(Screenshot grounding data)
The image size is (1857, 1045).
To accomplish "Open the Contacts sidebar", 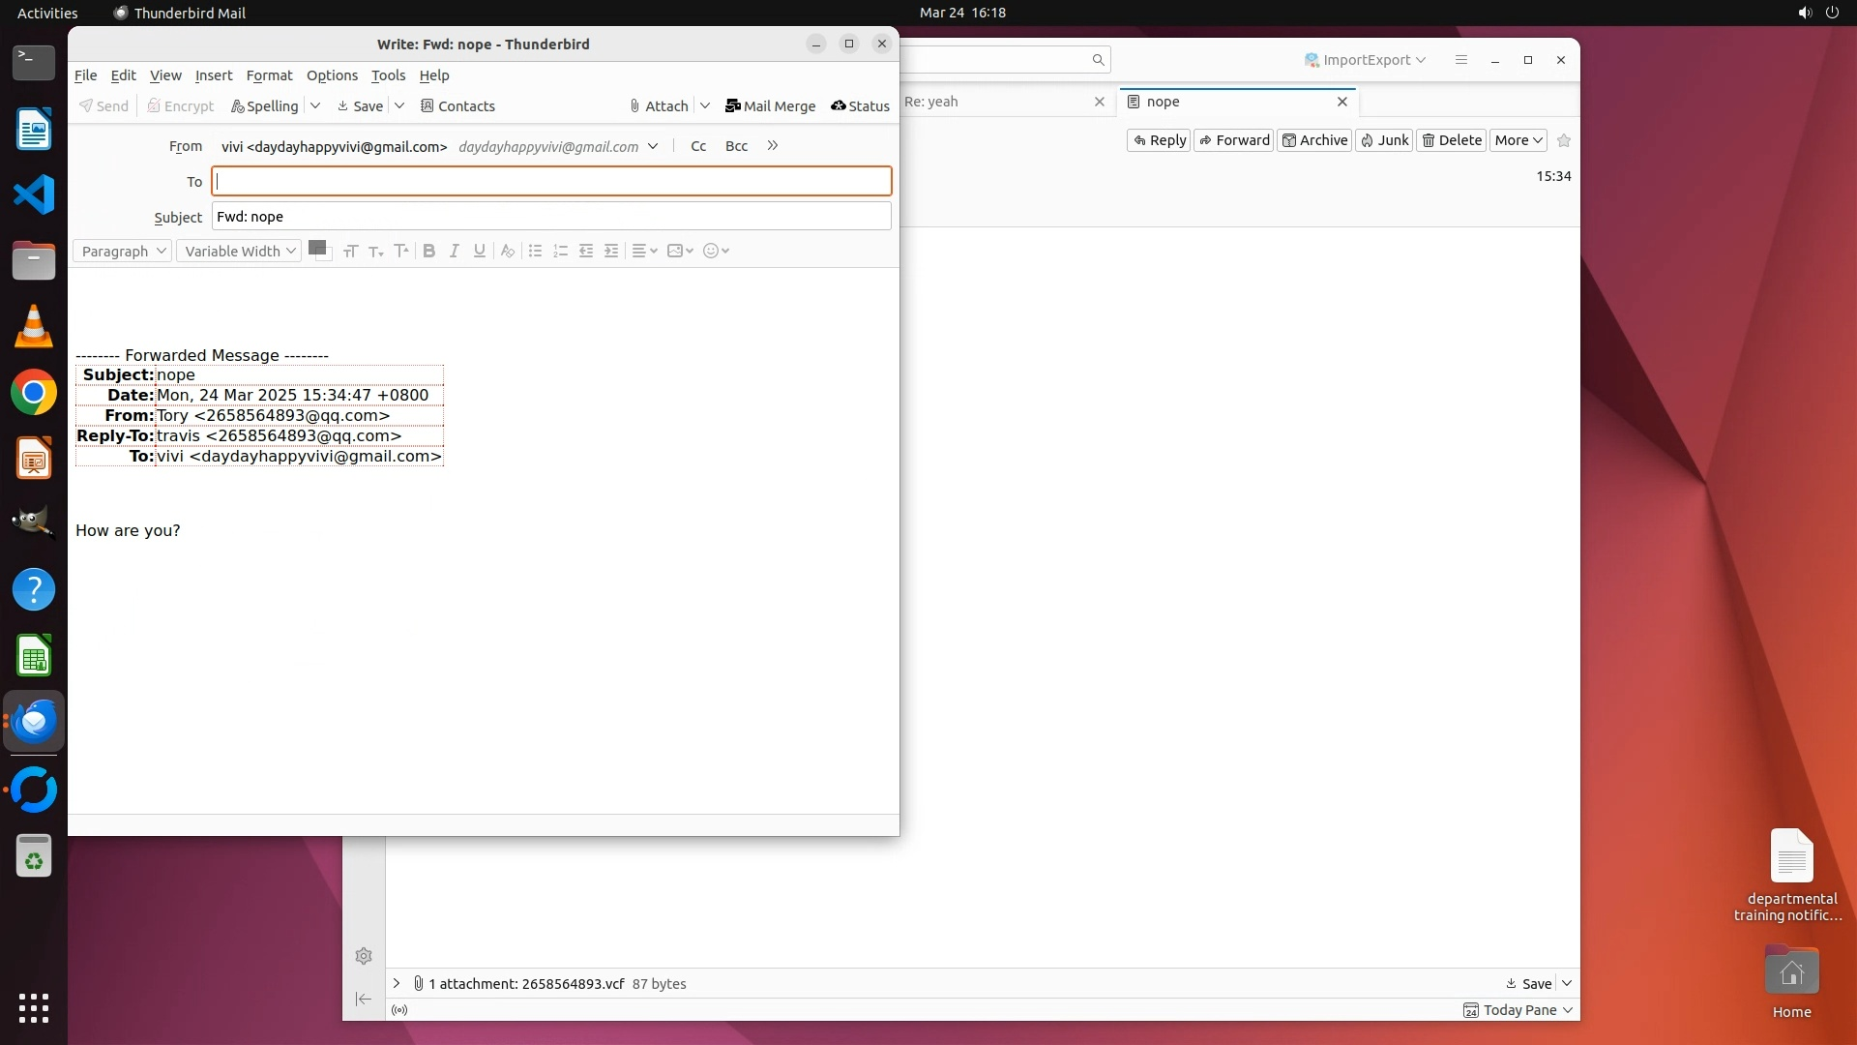I will point(457,106).
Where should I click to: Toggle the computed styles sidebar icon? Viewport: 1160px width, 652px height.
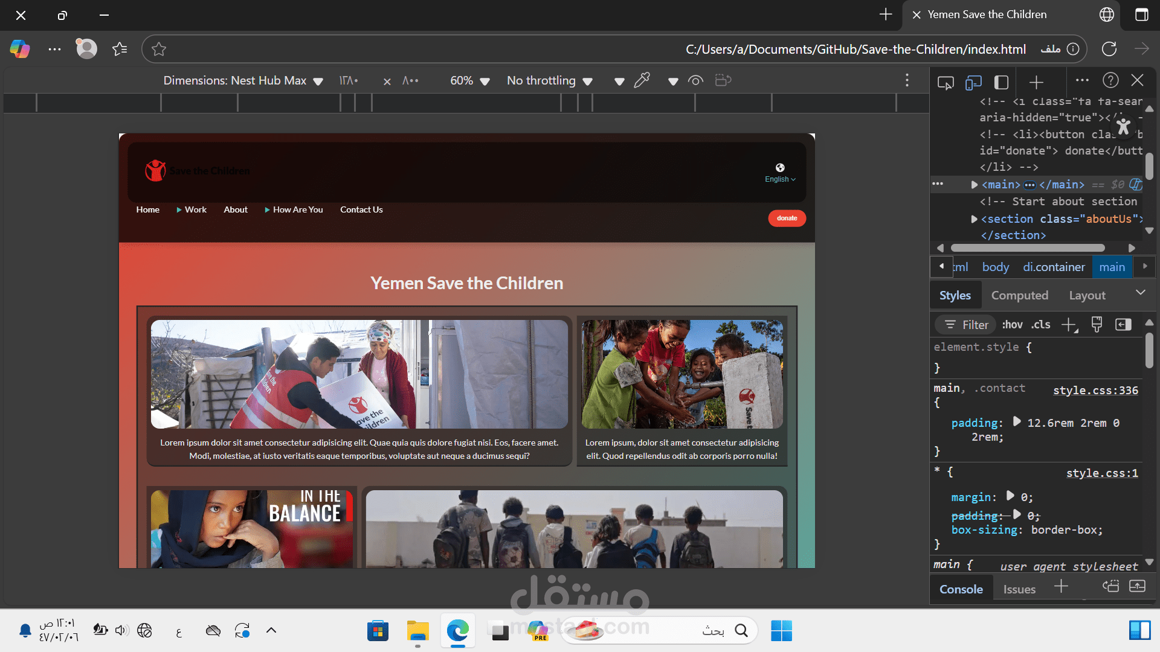point(1123,325)
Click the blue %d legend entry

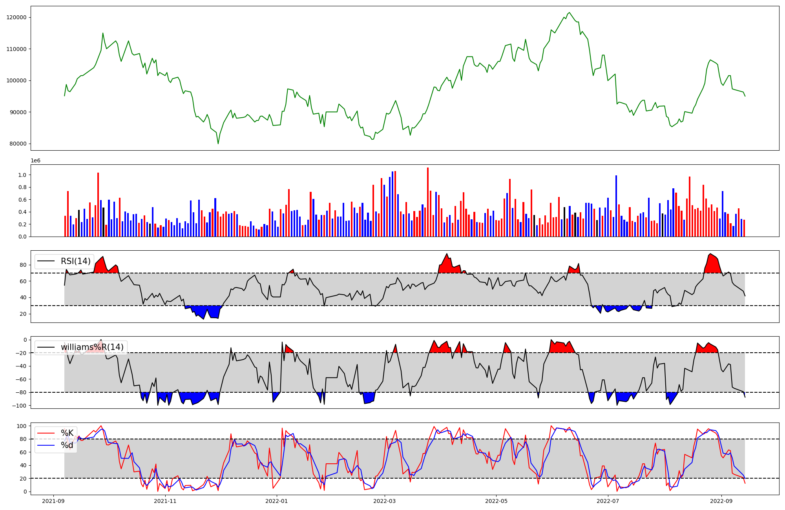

## The task
Write out exactly the lines from the one containing "Where should I" through the end of the records above, both included, leaving all pictures out.

## Solution for this exercise
Where should I click to: Toggle the computed styles sidebar icon? Viewport: 1160px width, 652px height.
point(1123,325)
Click the blue %d legend entry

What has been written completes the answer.